In the off-season I split my back session for thickness and width.
- One session will focus exclusively on thickness: This will include more narrow grip pulling exercises like bent over rows and close-grip low-pulley seated cable rows.
- The next session will focus exclusively on width and include more wide-grip pulling exercises like wide-grip lat pull downs and wide-grip chin ups (this one kills me every time).
Which is the most underrated back exercise in your opinion?
I believe the most underrated back exercise is chin ups.
It is a very difficult exercise, especially for women, but if you have a partner to hold your feet it really does help and before you know it, you’ll be doing them all on your own. The chin up works almost your entire upper back, including traps and lats, with minimum stress on your lower back.
What are your top 3 tips when training your back?
1. Make sure your form is right with every exercise.
Not only will you get the best work out this way, you will also minimise injuries. The lower back takes a lot of strain when training back and the last thing you want is to hurt your back and be out of the gym for 6 to 8 weeks.
2. Squeeze your muscles on contraction.
This will increase blood flow and pump which in turn increases gains.
3. Do your reps slowly, concentrating so that every rep is done correctly.
This applies to all exercises. It’s not a race. Take your time and make your time in the gym count.
In your opinion, which is the most common back exercise that people do incorrectly? And how can they fix it?
- Deadlifts
It has become increasingly popular for women to deadlift these days. Especially since “Strong is the new skinny”.
The majority of people I see doing deadlifts correctly are experienced power lifters and bodybuilders.
The main reason for this is the fact that most people try to go too heavy to quickly. This leads to poor form and serious injuries.
If you want to fix your deadlift, start from scratch. Start light and concentrate on your form. Don’t be afraid to ask.
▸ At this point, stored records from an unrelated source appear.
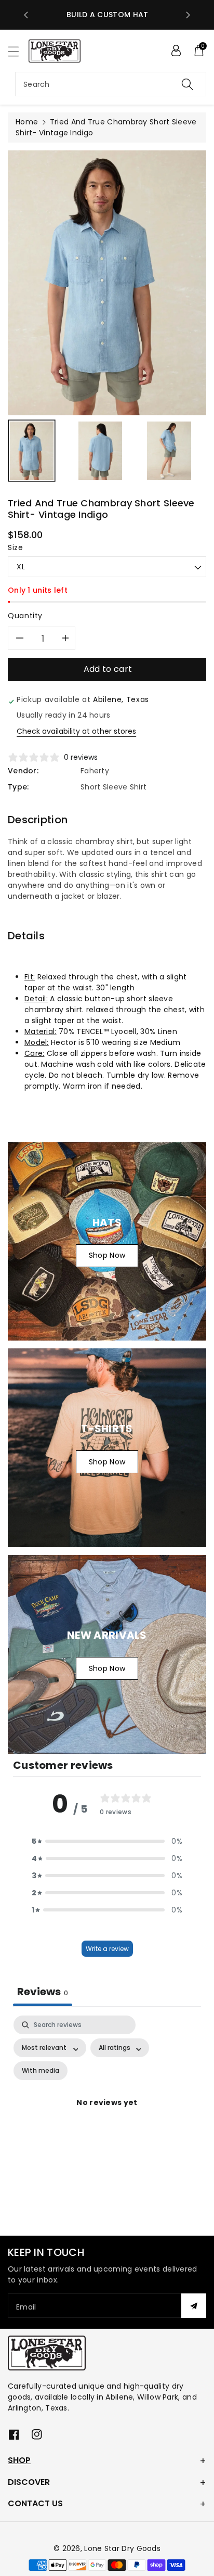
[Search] (187, 84)
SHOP (19, 2460)
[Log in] (176, 50)
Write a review (107, 1948)
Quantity (25, 615)
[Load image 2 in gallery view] (100, 450)
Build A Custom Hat (107, 14)
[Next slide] (188, 15)
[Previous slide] (26, 15)
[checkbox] (41, 2070)
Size (15, 547)
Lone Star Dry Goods (122, 2548)
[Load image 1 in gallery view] (32, 450)
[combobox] (111, 84)
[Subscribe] (193, 2305)
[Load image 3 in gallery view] (169, 450)
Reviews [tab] (42, 1991)
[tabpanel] (107, 2115)
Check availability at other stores (76, 731)
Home (27, 122)
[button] (18, 51)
The biggest guys in the gym are usually the nicest and very keen on giving advice and pointers.
What does a typical Back workout look like for you?
- 3 x Wide-grip Lat Pulldowns | 12/10/10 | Increase weight each set.
- 3 x Close-grip low-pulley seated rows | 12/10/10 | Increase weight each set.
- 3 x One arm dumbbell rows | 12/12/12 | Same weight each set.
- 3 x Wide-grip chin ups | 10/10/10 | With assistance.
What are your 3 favourite exercises?
I am a big fan of legs and I love training them. My 3 favourite exercises are:
1. Squats
I love them for the simple reason that they build a firm and hard booty. If done right squats will greatly improve your overall leg strength and add some serious definition to your outer quads.
2. Stiff leg deadlifts
Stiff leg deadlifts can really define your hamstrings. I can clearly differentiate fitness athletes who do “stiff legs” from others who don’t by the way there hamstrings “pop” on stage.
3. Lunges
Lunges are a great overall leg workout. It targets glutes (booty), quads (both inner and outer) and hamstrings. I try to never miss my lunge session.